Re: Overcommitable memory??

From: Jesse Pollard (pollard@cats-chateau.net)
Date: Mon Mar 20 2000 - 06:27:10 EST


On Sun, 19 Mar 2000, Horst von Brand wrote:
>Jesse Pollard <pollard@cats-chateau.net> said:
>
>[...]
>
>> What waas offerred is not overcommit - a limited reserve allocation, not
>> the entire process.
>
>This is either-or. No "a bit overcommitted is OK", it _could_ lead to
>processes dying at random, which you aren't tolerating.

I'm not tolerating the lack of choice.

If I or management direct that I allocate quotas to users that exceed my
ram+swap-kernel(nonswap) then I expect to ocassionaly have OOM. If I need
the reliability then I will not do that.

My application right now is using Linux based PCs to control the operations
of the (second/third - it varis) largest unclassified computer center in the
DoD. I can't afford to have random crashes on these control systems.

>[...]
>
>> The cost to current hardware is under .5 %. The actual code is mostly there
>> now, it just checks against the catastrophic condition instead of checking
>> agains a users quota.
>
>The infrastructure you are talking about just doesn't exist _at all_ (if it
>was extant, this discussion wouldn't be taking place at all), so your 0.5%
>is at best a crude guess. If you are counting the cost of Rik's patch,
>expanding this to a full-blown user quota system means:

It is a guess, but based on the performance variences between the systems
I am (partially) responsible for that do this.

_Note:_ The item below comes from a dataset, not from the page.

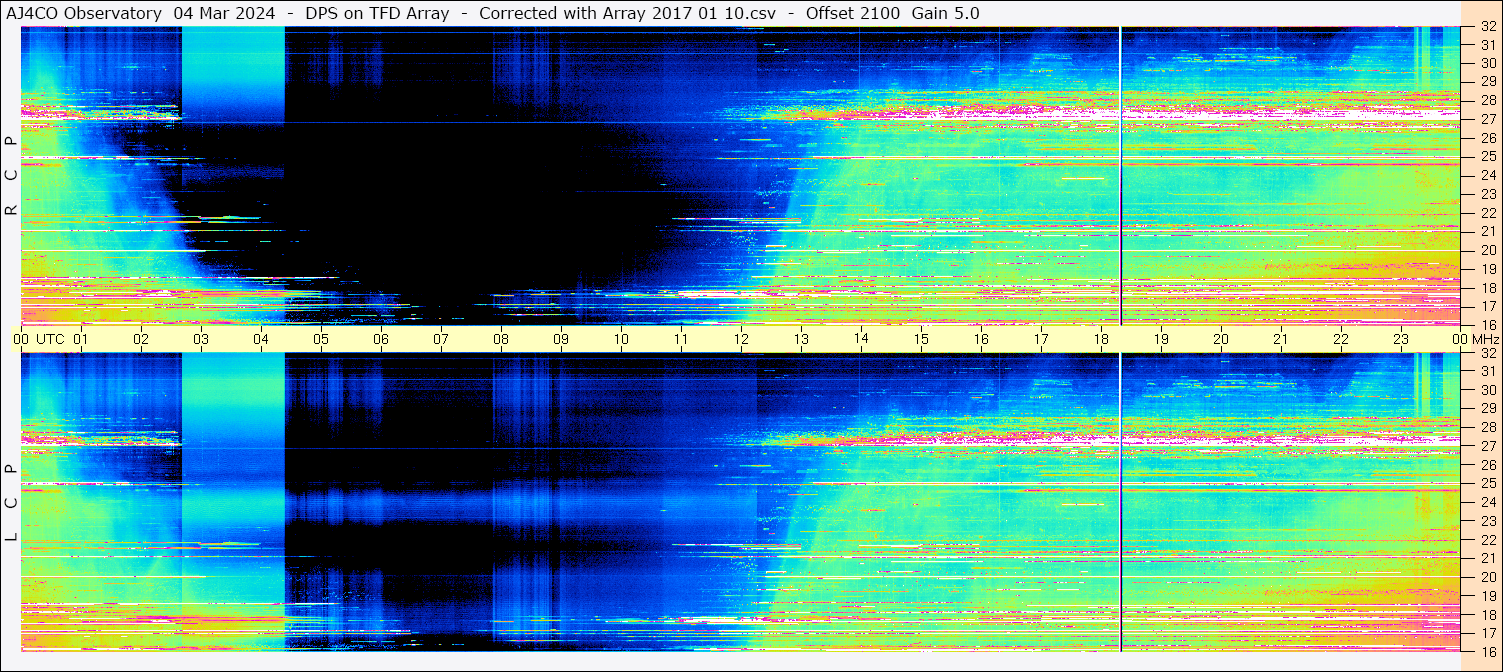Click the 18 hour tick on time axis
The width and height of the screenshot is (1503, 672).
click(1101, 339)
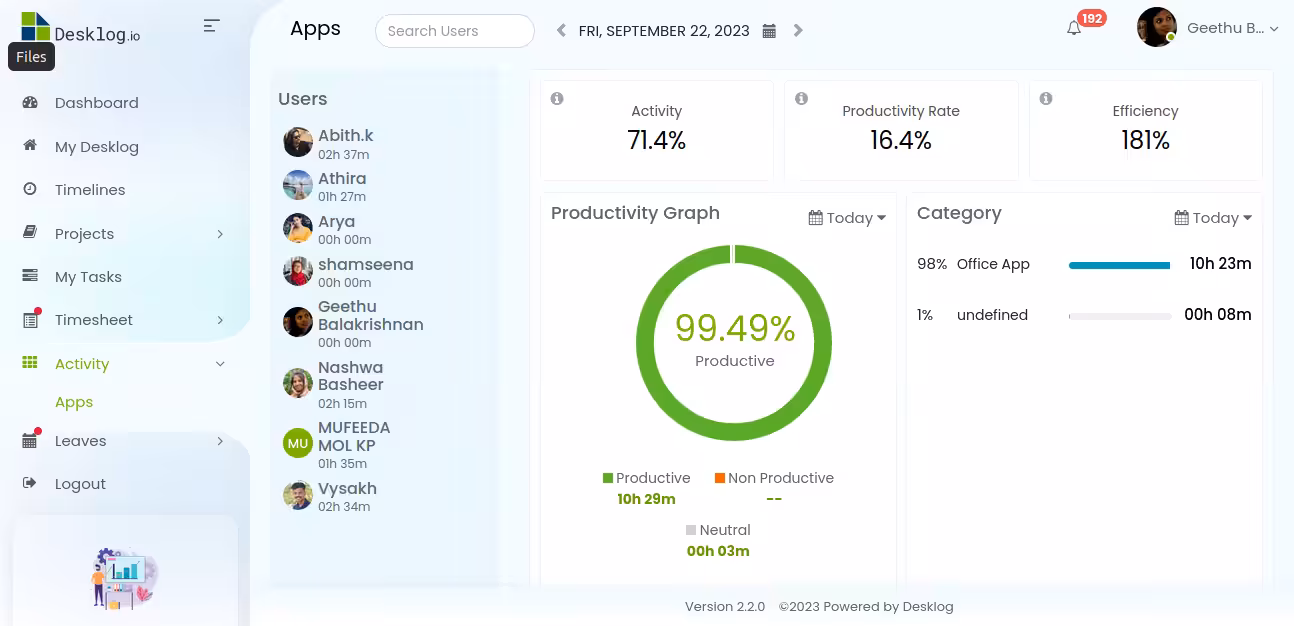Select user Abith.k from the list

(x=345, y=136)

>- Set up a data structure for keeping track of user's allowances, using up
> RAM
>- Adjust it each time said user does something. Note that most of the ideas
> for accounting shared resources that have been discussed here (divide the
> size of code segments among users, for instance) does need extra
> processing _for each current user_, and possibly extra infrastructure
> that just isn't there now

Not each time the user does something:
   each fork/exec/mmap/sbrk.

>This doesn't sound like 0.5% of what the kernel does right now to me...

There may be some other locations memory has to be reserved, but already
there is excess? code for testing when OOM on every page fault. I am
recommending (at worst) add that amount of code to the fork/exec/mmap/sbrk
where memory is allocated. If this were rigidly enforced (and I'm not
saying completely disable overcommit) then testing on every page fault
would not be necessary.

Where overcommit is done the catastrophic OOM code is still needed on
every page fault.
-------------------------------------------------------------------------
Jesse I Pollard, II
Email: pollard@cats-chateau.net

Any opinions expressed are solely my own.